▸ **GIVEN REQUEST**: Rewrite the lines of the items below as a JSON list of strings, one string per line, leaving out blank lines.
:: RECORDED DATA
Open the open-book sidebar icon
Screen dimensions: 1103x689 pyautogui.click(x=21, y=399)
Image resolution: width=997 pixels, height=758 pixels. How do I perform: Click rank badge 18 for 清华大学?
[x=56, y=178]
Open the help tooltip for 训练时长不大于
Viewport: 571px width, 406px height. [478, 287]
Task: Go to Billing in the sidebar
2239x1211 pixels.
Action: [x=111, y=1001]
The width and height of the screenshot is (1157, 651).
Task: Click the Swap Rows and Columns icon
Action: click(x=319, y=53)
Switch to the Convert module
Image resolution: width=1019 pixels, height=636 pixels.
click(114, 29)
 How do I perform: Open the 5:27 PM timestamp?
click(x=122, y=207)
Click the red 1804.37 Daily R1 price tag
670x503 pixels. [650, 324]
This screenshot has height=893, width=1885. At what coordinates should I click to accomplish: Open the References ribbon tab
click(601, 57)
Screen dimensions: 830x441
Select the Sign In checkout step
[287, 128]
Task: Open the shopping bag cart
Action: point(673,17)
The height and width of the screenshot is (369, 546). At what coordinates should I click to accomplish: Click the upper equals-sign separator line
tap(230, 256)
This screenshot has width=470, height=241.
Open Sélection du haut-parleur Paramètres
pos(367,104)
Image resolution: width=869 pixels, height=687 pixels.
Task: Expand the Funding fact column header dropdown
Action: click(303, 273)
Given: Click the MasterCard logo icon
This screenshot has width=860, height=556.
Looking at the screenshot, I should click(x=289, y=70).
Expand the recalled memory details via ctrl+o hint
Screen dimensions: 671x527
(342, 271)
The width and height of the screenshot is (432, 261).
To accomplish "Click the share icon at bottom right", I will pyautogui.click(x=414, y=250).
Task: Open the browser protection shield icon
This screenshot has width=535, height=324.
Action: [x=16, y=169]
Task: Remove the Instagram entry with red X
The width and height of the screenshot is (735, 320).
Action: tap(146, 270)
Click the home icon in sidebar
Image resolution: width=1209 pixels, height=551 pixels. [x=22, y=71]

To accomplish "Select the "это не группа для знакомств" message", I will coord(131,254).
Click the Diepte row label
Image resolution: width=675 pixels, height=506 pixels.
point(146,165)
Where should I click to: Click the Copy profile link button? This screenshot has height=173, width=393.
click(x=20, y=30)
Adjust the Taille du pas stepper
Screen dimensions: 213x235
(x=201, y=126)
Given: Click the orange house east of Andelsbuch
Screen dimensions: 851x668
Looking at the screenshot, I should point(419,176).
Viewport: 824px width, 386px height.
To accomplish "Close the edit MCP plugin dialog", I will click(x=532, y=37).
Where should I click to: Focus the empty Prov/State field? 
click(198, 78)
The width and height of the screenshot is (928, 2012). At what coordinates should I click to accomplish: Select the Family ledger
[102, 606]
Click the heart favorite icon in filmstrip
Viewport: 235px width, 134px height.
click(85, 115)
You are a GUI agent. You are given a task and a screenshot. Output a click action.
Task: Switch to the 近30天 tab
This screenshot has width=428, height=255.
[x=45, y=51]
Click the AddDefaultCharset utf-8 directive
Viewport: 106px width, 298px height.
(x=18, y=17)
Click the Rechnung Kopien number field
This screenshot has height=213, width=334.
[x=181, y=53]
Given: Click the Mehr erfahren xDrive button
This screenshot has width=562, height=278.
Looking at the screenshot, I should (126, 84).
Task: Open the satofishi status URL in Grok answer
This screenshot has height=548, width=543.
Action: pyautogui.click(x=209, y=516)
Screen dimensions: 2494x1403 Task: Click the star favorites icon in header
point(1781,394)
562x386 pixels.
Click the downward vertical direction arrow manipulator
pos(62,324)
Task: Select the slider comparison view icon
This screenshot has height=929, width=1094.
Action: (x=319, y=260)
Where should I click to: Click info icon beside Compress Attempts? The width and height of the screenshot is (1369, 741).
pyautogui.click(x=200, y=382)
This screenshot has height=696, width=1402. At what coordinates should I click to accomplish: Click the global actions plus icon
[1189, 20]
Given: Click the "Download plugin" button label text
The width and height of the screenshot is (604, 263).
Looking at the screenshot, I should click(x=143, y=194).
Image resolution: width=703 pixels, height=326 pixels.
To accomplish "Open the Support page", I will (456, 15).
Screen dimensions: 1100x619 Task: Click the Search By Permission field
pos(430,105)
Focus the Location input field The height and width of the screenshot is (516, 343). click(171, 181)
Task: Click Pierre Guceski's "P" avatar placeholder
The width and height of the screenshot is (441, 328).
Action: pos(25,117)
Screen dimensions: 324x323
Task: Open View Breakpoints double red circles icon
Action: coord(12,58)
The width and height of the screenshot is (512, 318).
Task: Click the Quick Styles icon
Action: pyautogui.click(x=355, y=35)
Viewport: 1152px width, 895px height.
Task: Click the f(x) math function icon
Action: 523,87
::::
▸ **RESULT FOR THIS EXERCISE**:
[
  "Open the open-book sidebar icon",
  "Screen dimensions: 1103x689 pyautogui.click(x=21, y=399)",
  "Image resolution: width=997 pixels, height=758 pixels. How do I perform: Click rank badge 18 for 清华大学?",
  "[x=56, y=178]",
  "Open the help tooltip for 训练时长不大于",
  "Viewport: 571px width, 406px height. [478, 287]",
  "Task: Go to Billing in the sidebar",
  "2239x1211 pixels.",
  "Action: [x=111, y=1001]",
  "The width and height of the screenshot is (1157, 651).",
  "Task: Click the Swap Rows and Columns icon",
  "Action: click(x=319, y=53)",
  "Switch to the Convert module",
  "Image resolution: width=1019 pixels, height=636 pixels.",
  "click(114, 29)",
  " How do I perform: Open the 5:27 PM timestamp?",
  "click(x=122, y=207)",
  "Click the red 1804.37 Daily R1 price tag",
  "670x503 pixels. [650, 324]",
  "This screenshot has height=893, width=1885. At what coordinates should I click to accomplish: Open the References ribbon tab",
  "click(601, 57)",
  "Screen dimensions: 830x441",
  "Select the Sign In checkout step",
  "[287, 128]",
  "Task: Open the shopping bag cart",
  "Action: point(673,17)",
  "The height and width of the screenshot is (369, 546). At what coordinates should I click to accomplish: Click the upper equals-sign separator line",
  "tap(230, 256)",
  "This screenshot has width=470, height=241.",
  "Open Sélection du haut-parleur Paramètres",
  "pos(367,104)",
  "Image resolution: width=869 pixels, height=687 pixels.",
  "Task: Expand the Funding fact column header dropdown",
  "Action: click(303, 273)",
  "Given: Click the MasterCard logo icon",
  "This screenshot has width=860, height=556.",
  "Looking at the screenshot, I should click(x=289, y=70).",
  "Expand the recalled memory details via ctrl+o hint",
  "Screen dimensions: 671x527",
  "(342, 271)",
  "The width and height of the screenshot is (432, 261).",
  "To accomplish \"Click the share icon at bottom right\", I will pyautogui.click(x=414, y=250).",
  "Task: Open the browser protection shield icon",
  "This screenshot has width=535, height=324.",
  "Action: [x=16, y=169]",
  "Task: Remove the Instagram entry with red X",
  "The width and height of the screenshot is (735, 320).",
  "Action: tap(146, 270)",
  "Click the home icon in sidebar",
  "Image resolution: width=1209 pixels, height=551 pixels. [x=22, y=71]",
  "To accomplish \"Select the \"это не группа для знакомств\" message\", I will coord(131,254).",
  "Click the Diepte row label",
  "Image resolution: width=675 pixels, height=506 pixels.",
  "point(146,165)",
  "Where should I click to: Click the Copy profile link button? This screenshot has height=173, width=393.",
  "click(x=20, y=30)",
  "Adjust the Taille du pas stepper",
  "Screen dimensions: 213x235",
  "(x=201, y=126)",
  "Given: Click the orange house east of Andelsbuch",
  "Screen dimensions: 851x668",
  "Looking at the screenshot, I should point(419,176).",
  "Viewport: 824px width, 386px height.",
  "To accomplish \"Close the edit MCP plugin dialog\", I will click(x=532, y=37).",
  "Where should I click to: Focus the empty Prov/State field? ",
  "click(198, 78)",
  "The width and height of the screenshot is (928, 2012). At what coordinates should I click to accomplish: Select the Family ledger",
  "[102, 606]",
  "Click the heart favorite icon in filmstrip",
  "Viewport: 235px width, 134px height.",
  "click(85, 115)",
  "You are a GUI agent. You are given a task and a screenshot. Output a click action.",
  "Task: Switch to the 近30天 tab",
  "This screenshot has width=428, height=255.",
  "[x=45, y=51]",
  "Click the AddDefaultCharset utf-8 directive",
  "Viewport: 106px width, 298px height.",
  "(x=18, y=17)",
  "Click the Rechnung Kopien number field",
  "This screenshot has height=213, width=334.",
  "[x=181, y=53]",
  "Given: Click the Mehr erfahren xDrive button",
  "This screenshot has width=562, height=278.",
  "Looking at the screenshot, I should (126, 84).",
  "Task: Open the satofishi status URL in Grok answer",
  "This screenshot has height=548, width=543.",
  "Action: pyautogui.click(x=209, y=516)",
  "Screen dimensions: 2494x1403 Task: Click the star favorites icon in header",
  "point(1781,394)",
  "562x386 pixels.",
  "Click the downward vertical direction arrow manipulator",
  "pos(62,324)",
  "Task: Select the slider comparison view icon",
  "This screenshot has height=929, width=1094.",
  "Action: (x=319, y=260)",
  "Where should I click to: Click info icon beside Compress Attempts? The width and height of the screenshot is (1369, 741).",
  "pyautogui.click(x=200, y=382)",
  "This screenshot has height=696, width=1402. At what coordinates should I click to accomplish: Click the global actions plus icon",
  "[1189, 20]",
  "Given: Click the \"Download plugin\" button label text",
  "The width and height of the screenshot is (604, 263).",
  "Looking at the screenshot, I should click(x=143, y=194).",
  "Image resolution: width=703 pixels, height=326 pixels.",
  "To accomplish \"Open the Support page\", I will (456, 15).",
  "Screen dimensions: 1100x619 Task: Click the Search By Permission field",
  "pos(430,105)",
  "Focus the Location input field The height and width of the screenshot is (516, 343). click(171, 181)",
  "Task: Click Pierre Guceski's \"P\" avatar placeholder",
  "The width and height of the screenshot is (441, 328).",
  "Action: pos(25,117)",
  "Screen dimensions: 324x323",
  "Task: Open View Breakpoints double red circles icon",
  "Action: coord(12,58)",
  "The width and height of the screenshot is (512, 318).",
  "Task: Click the Quick Styles icon",
  "Action: pyautogui.click(x=355, y=35)",
  "Viewport: 1152px width, 895px height.",
  "Task: Click the f(x) math function icon",
  "Action: 523,87"
]